◆ Instruction: Copy the items below word for word, from the start of the items through the line containing "pos(380,261)", including that line.

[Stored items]
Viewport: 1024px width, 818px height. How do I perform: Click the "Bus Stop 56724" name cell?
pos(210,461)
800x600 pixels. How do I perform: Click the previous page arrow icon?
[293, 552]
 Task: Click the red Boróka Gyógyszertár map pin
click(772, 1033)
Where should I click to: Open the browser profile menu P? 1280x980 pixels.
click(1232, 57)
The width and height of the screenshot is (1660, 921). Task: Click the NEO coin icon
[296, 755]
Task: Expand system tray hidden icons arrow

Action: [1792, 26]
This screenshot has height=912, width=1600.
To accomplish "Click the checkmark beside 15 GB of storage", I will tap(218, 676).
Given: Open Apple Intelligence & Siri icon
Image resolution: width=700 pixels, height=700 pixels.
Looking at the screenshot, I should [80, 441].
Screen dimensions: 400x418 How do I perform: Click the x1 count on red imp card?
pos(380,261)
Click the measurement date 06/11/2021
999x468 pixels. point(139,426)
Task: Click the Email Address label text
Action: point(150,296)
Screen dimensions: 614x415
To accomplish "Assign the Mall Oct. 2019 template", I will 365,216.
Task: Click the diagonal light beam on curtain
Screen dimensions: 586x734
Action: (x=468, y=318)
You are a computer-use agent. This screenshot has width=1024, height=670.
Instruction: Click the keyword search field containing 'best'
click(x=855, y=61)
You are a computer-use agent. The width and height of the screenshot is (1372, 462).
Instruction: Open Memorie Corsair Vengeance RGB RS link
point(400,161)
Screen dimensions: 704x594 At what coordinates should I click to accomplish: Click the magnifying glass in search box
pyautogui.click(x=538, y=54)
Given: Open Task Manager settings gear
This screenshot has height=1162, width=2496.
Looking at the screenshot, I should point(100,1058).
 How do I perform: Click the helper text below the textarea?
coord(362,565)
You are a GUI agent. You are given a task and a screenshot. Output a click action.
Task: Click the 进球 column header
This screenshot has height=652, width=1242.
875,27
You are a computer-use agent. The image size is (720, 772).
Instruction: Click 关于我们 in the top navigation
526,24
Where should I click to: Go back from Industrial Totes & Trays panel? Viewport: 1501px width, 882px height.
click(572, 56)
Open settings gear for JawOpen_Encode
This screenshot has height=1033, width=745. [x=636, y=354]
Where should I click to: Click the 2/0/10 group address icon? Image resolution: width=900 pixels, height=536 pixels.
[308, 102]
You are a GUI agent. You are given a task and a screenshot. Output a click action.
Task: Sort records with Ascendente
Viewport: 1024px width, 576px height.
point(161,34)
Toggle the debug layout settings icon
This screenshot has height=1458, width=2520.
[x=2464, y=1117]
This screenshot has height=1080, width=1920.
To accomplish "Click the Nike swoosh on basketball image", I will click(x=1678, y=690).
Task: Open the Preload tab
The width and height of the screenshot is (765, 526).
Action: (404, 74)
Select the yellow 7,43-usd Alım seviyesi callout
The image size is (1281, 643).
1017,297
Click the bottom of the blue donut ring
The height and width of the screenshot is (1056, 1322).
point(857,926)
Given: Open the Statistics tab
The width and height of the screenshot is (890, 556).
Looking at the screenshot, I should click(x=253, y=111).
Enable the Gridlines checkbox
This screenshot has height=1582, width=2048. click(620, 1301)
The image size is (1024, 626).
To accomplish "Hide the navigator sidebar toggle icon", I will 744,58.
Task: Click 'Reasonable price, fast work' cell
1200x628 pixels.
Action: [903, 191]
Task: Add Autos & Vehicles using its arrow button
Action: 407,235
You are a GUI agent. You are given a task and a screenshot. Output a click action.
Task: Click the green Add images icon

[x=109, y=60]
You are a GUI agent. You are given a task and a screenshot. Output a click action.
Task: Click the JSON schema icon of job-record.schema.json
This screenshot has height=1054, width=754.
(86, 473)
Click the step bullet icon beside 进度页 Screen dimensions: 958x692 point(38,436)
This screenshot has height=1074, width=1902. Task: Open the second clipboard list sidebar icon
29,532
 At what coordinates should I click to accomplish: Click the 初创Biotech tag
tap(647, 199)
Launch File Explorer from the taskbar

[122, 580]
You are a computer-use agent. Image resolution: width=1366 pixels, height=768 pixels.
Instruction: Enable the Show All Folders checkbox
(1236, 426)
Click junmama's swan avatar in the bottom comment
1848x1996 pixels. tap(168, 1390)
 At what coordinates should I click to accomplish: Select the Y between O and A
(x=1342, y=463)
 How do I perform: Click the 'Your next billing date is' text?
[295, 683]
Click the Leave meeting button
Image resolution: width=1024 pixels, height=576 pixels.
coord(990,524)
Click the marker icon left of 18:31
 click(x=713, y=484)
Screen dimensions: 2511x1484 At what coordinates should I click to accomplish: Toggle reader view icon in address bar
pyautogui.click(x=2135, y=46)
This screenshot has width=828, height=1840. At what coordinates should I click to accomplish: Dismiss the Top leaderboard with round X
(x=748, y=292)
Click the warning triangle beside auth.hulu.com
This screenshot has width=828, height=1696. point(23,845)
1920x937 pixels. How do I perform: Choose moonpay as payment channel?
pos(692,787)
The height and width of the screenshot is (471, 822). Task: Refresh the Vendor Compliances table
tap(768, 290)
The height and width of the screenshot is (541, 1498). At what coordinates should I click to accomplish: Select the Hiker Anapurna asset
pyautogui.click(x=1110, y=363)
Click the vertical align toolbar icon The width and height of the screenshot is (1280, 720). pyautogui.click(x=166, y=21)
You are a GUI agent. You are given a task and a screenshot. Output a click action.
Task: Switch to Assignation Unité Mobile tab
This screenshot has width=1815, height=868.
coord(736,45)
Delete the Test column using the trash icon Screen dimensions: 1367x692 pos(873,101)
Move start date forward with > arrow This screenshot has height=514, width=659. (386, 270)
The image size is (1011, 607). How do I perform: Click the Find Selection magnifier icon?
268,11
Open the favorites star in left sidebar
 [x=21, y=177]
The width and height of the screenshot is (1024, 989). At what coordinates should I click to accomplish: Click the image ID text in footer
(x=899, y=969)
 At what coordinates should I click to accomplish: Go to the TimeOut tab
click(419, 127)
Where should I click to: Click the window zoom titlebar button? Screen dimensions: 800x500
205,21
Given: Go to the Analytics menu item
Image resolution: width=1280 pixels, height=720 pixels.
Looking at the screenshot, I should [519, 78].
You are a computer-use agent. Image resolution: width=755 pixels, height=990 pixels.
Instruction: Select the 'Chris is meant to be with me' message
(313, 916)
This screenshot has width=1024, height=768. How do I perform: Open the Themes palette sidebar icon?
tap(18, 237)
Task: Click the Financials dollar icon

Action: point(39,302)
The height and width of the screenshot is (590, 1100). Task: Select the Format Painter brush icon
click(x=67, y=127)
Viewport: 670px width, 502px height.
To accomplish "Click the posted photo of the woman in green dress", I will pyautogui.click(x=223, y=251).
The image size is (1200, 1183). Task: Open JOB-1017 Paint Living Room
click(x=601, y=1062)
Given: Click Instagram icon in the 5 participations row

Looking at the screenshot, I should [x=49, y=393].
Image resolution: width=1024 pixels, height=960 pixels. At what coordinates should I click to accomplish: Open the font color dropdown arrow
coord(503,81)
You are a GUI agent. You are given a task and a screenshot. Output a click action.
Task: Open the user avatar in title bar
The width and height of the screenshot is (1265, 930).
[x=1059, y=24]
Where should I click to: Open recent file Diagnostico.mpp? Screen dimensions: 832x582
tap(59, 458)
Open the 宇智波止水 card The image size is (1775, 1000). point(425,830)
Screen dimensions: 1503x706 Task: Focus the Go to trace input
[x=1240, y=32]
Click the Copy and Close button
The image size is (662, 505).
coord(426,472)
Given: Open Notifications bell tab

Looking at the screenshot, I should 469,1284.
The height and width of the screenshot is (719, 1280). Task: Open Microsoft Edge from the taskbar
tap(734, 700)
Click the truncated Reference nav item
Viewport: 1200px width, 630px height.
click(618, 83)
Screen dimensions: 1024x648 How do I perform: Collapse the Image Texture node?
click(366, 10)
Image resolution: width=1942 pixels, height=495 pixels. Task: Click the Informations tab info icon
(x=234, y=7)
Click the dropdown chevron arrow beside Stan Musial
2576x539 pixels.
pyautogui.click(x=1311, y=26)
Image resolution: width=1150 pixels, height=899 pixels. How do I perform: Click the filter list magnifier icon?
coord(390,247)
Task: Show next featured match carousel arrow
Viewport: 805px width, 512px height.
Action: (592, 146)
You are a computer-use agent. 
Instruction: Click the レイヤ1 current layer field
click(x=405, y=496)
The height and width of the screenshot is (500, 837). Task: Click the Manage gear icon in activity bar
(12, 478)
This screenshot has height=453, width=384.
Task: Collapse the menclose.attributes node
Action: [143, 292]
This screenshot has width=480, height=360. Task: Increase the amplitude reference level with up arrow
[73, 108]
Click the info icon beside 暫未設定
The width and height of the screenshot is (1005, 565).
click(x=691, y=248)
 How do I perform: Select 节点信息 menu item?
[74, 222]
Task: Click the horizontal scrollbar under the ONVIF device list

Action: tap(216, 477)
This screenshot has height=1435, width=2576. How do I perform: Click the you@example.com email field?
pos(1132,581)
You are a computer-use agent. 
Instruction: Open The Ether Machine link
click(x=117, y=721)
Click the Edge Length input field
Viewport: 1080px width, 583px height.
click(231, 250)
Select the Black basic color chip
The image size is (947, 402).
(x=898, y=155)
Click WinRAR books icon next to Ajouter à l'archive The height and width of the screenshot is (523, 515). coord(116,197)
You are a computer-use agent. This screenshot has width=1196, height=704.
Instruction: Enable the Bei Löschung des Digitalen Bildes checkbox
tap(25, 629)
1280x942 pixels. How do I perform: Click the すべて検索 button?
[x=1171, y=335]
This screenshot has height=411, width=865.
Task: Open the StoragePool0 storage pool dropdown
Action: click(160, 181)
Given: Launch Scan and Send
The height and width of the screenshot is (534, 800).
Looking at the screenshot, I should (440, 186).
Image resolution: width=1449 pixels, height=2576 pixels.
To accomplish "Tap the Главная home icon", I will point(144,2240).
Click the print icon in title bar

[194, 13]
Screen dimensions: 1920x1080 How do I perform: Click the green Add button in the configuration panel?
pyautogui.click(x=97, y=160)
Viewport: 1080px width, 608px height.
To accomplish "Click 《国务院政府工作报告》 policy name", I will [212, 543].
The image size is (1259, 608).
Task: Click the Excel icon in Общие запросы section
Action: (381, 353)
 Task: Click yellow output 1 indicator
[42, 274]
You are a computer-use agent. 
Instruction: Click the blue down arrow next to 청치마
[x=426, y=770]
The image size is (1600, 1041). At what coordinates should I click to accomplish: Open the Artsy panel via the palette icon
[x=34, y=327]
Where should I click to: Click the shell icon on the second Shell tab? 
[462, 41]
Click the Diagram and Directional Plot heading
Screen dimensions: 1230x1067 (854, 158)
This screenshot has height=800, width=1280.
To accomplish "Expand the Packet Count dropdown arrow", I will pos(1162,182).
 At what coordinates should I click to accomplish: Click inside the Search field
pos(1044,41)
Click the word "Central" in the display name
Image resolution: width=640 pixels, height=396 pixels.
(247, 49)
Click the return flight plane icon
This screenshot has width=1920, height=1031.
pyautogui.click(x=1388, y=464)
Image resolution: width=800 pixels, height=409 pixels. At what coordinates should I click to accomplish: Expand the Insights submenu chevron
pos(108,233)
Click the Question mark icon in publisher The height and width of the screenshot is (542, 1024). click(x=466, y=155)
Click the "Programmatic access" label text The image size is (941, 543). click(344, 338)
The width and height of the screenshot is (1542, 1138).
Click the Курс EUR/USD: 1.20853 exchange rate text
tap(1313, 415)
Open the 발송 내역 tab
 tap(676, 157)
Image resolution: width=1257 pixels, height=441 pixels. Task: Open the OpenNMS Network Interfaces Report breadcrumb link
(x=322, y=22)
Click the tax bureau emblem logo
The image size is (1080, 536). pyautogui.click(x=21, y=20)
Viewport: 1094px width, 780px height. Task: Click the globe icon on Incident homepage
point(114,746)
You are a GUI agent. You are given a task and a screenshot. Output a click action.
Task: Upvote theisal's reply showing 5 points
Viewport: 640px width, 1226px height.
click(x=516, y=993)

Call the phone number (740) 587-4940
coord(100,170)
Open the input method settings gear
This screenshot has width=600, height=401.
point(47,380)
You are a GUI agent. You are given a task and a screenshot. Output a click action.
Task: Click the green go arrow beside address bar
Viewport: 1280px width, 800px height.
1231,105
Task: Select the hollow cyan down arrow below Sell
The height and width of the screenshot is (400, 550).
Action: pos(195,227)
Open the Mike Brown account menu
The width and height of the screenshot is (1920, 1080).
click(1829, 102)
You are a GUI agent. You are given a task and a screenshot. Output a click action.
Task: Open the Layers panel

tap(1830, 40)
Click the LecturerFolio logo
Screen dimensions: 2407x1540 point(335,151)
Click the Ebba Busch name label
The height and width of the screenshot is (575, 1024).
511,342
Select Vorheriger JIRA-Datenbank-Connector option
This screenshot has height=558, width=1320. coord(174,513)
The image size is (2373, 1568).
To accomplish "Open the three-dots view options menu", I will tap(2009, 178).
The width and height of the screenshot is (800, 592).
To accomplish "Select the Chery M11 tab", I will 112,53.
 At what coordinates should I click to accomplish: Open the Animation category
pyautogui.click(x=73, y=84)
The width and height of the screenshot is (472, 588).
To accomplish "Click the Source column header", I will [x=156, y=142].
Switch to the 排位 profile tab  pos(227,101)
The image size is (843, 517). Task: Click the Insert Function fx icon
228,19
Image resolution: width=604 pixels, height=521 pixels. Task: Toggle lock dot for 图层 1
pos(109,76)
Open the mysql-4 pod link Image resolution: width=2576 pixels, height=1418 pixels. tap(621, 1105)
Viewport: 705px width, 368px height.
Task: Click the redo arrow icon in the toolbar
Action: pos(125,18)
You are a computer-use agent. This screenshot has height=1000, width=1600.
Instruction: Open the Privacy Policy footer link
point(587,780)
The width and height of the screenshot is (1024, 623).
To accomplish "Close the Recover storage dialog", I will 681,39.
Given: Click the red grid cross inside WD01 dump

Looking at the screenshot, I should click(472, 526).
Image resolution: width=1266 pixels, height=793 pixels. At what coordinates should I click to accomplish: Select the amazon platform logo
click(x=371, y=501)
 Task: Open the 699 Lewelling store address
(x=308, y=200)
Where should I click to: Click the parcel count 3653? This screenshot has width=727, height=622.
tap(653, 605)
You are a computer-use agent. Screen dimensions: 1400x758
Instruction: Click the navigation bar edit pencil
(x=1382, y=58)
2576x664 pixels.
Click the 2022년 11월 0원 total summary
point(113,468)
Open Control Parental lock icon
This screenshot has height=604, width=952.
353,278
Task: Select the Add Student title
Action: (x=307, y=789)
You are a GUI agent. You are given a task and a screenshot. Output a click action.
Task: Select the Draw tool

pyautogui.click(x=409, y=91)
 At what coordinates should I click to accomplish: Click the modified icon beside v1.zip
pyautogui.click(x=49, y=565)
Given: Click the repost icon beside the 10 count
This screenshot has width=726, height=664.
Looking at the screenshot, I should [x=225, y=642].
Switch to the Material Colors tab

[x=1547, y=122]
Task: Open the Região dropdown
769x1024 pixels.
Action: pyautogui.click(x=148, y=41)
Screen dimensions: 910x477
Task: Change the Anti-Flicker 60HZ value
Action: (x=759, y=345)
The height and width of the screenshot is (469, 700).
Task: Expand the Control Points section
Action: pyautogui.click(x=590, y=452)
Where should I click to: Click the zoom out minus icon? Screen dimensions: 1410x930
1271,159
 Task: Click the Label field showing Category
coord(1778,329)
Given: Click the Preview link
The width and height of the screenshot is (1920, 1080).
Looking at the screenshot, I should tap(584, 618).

◆ Solved exercise:
Viewport: 1024px width, 818px height. How do I perform: Click the "Bus Stop 56724" name cell?
pos(210,461)
800x600 pixels. How do I perform: Click the previous page arrow icon?
[293, 552]
 Task: Click the red Boróka Gyógyszertár map pin
click(772, 1033)
Where should I click to: Open the browser profile menu P? 1280x980 pixels.
click(1232, 57)
The width and height of the screenshot is (1660, 921). Task: Click the NEO coin icon
[296, 755]
Task: Expand system tray hidden icons arrow

Action: [1792, 26]
This screenshot has height=912, width=1600.
To accomplish "Click the checkmark beside 15 GB of storage", I will tap(218, 676).
Given: Open Apple Intelligence & Siri icon
Image resolution: width=700 pixels, height=700 pixels.
Looking at the screenshot, I should [80, 441].
Screen dimensions: 400x418 How do I perform: Click the x1 count on red imp card?
pos(380,261)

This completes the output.